***** Records shown
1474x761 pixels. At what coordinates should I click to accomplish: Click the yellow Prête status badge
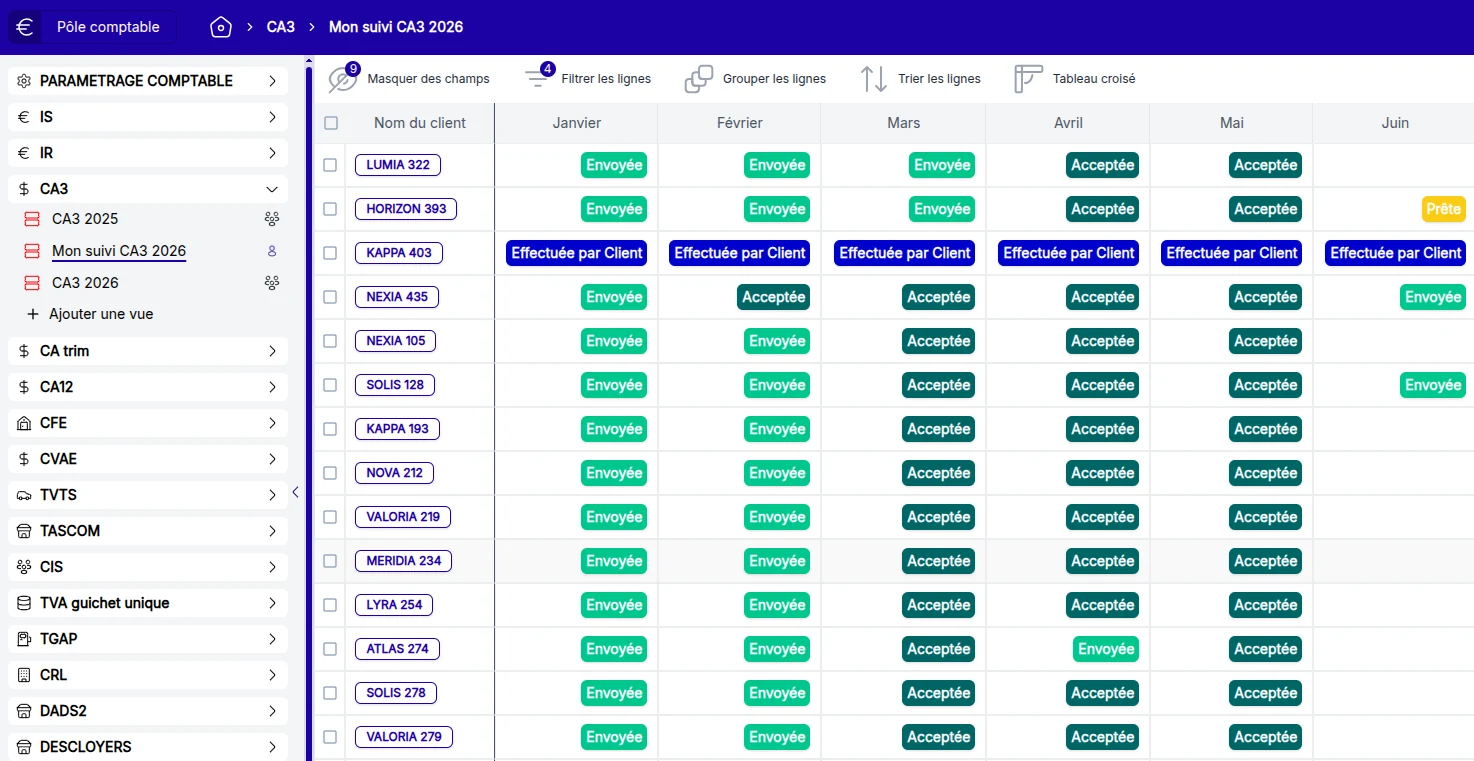tap(1443, 209)
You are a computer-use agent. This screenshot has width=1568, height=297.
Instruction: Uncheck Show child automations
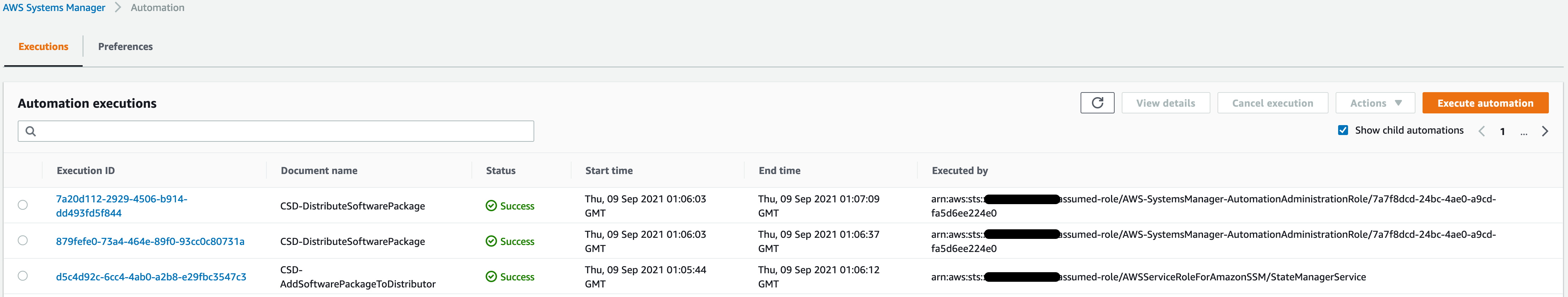tap(1343, 130)
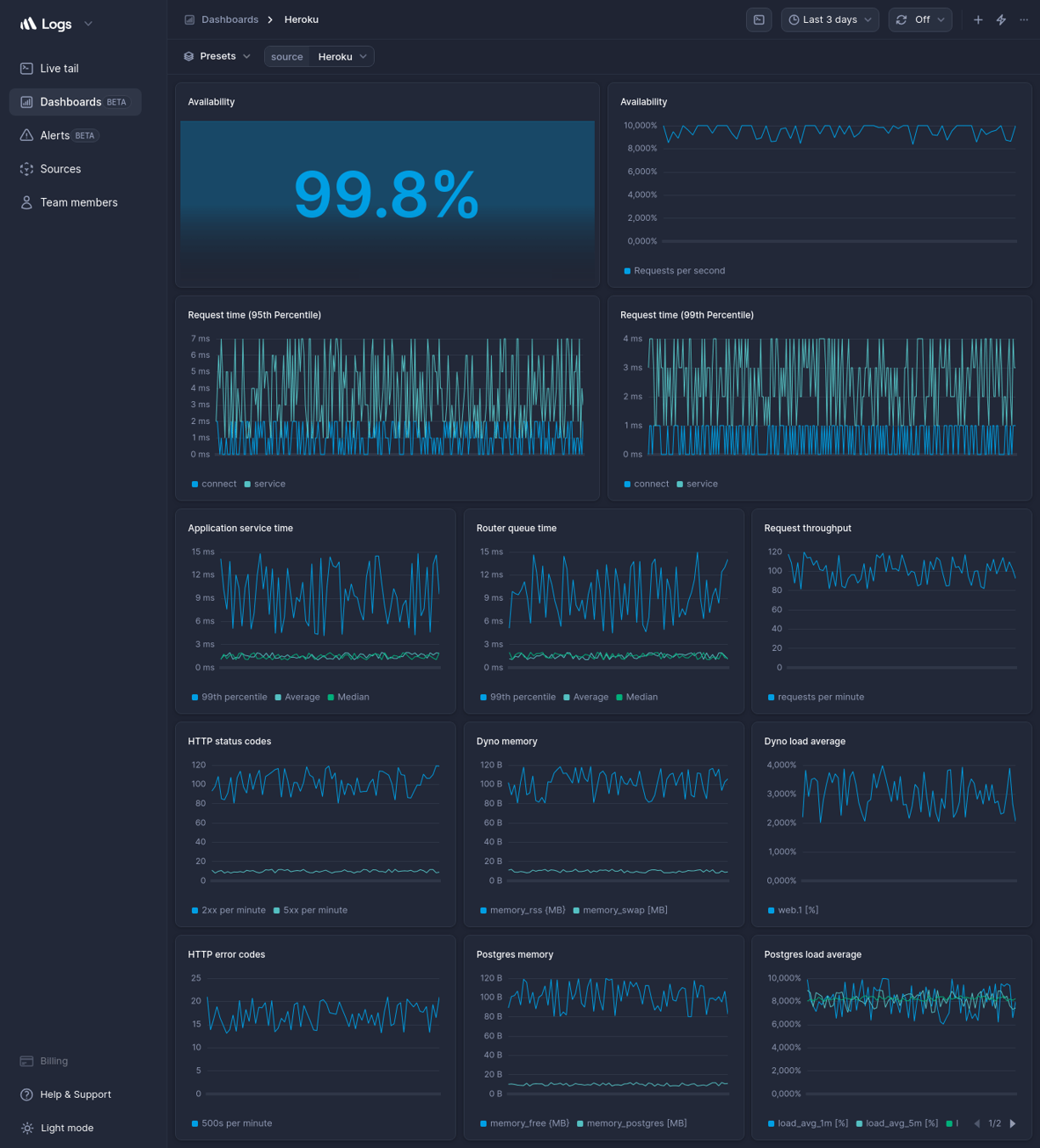Open the Presets menu
This screenshot has width=1040, height=1148.
point(217,56)
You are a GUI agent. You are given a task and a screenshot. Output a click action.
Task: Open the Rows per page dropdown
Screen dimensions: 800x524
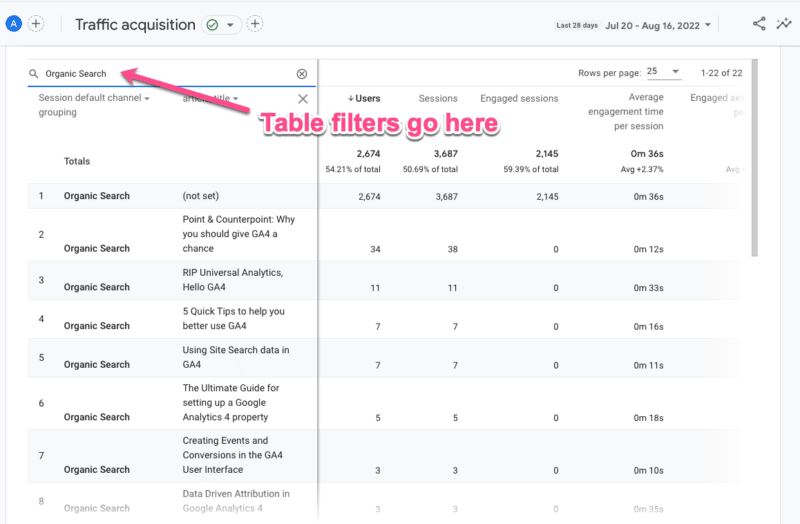coord(663,72)
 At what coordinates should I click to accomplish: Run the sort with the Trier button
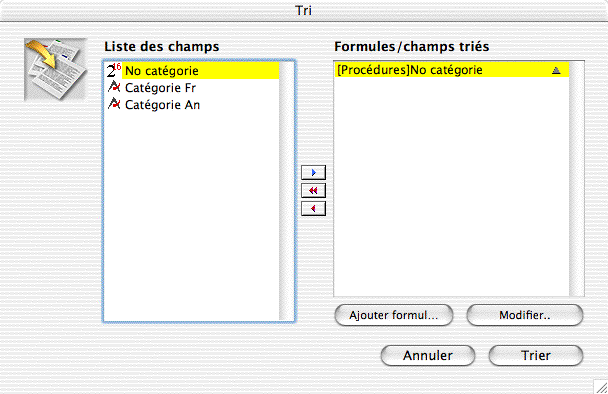(536, 355)
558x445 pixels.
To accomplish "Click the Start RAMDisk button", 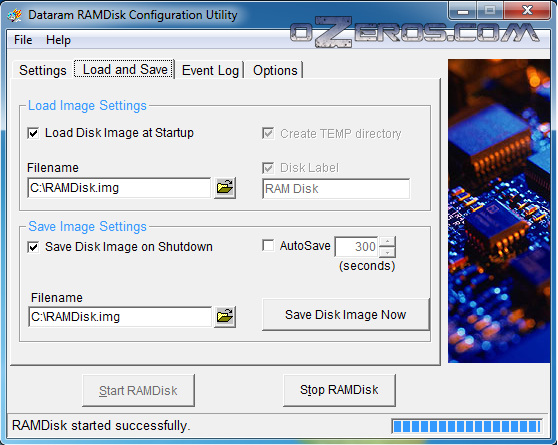I will pyautogui.click(x=138, y=390).
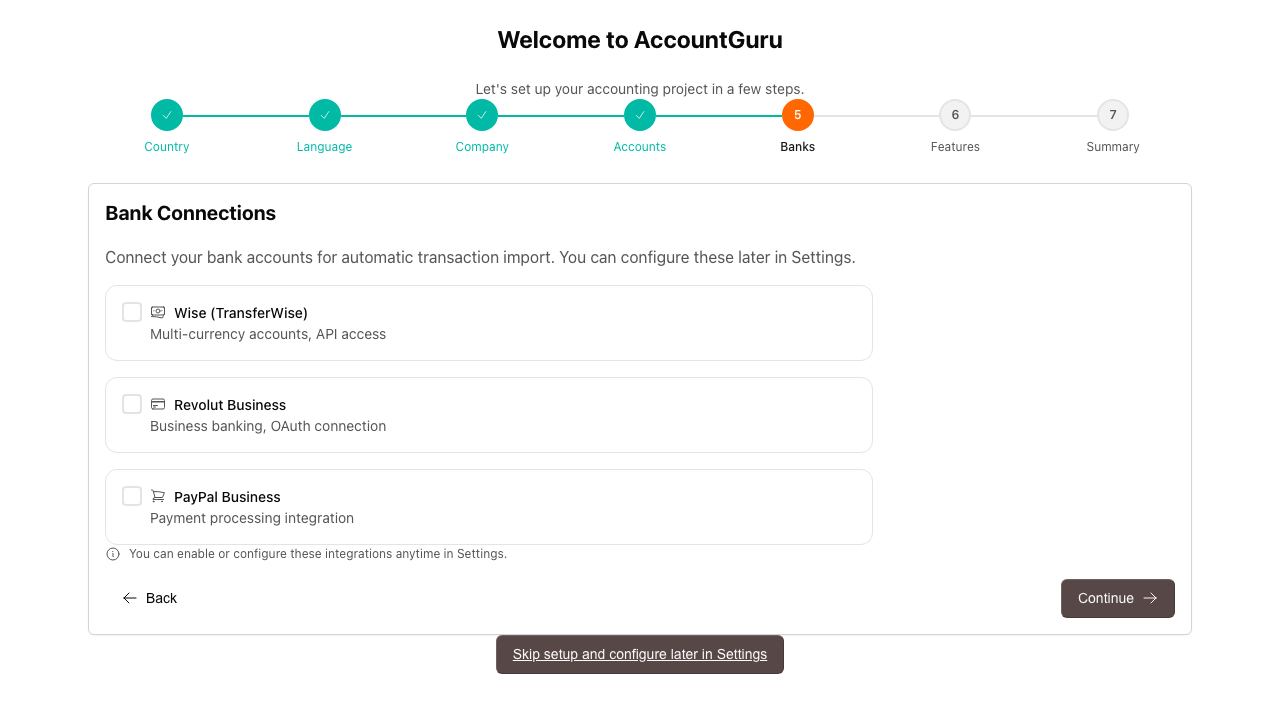1280x720 pixels.
Task: Select the current Banks step 5 circle
Action: click(x=798, y=115)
**********
__What you need to do__
Although pictures appear among the entries, please set down only the lines from the one with "You are a GUI" up to and including the one with "558x445 pixels.", word for word.

__Answer below__
You are a GUI agent. You are given a task and a screenshot. Output a click action.
Task: Open the Rows per page dropdown
Screen dimensions: 800x524
coord(663,72)
 At what coordinates should I click to accomplish: Run the sort with the Trier button
(536, 355)
558x445 pixels.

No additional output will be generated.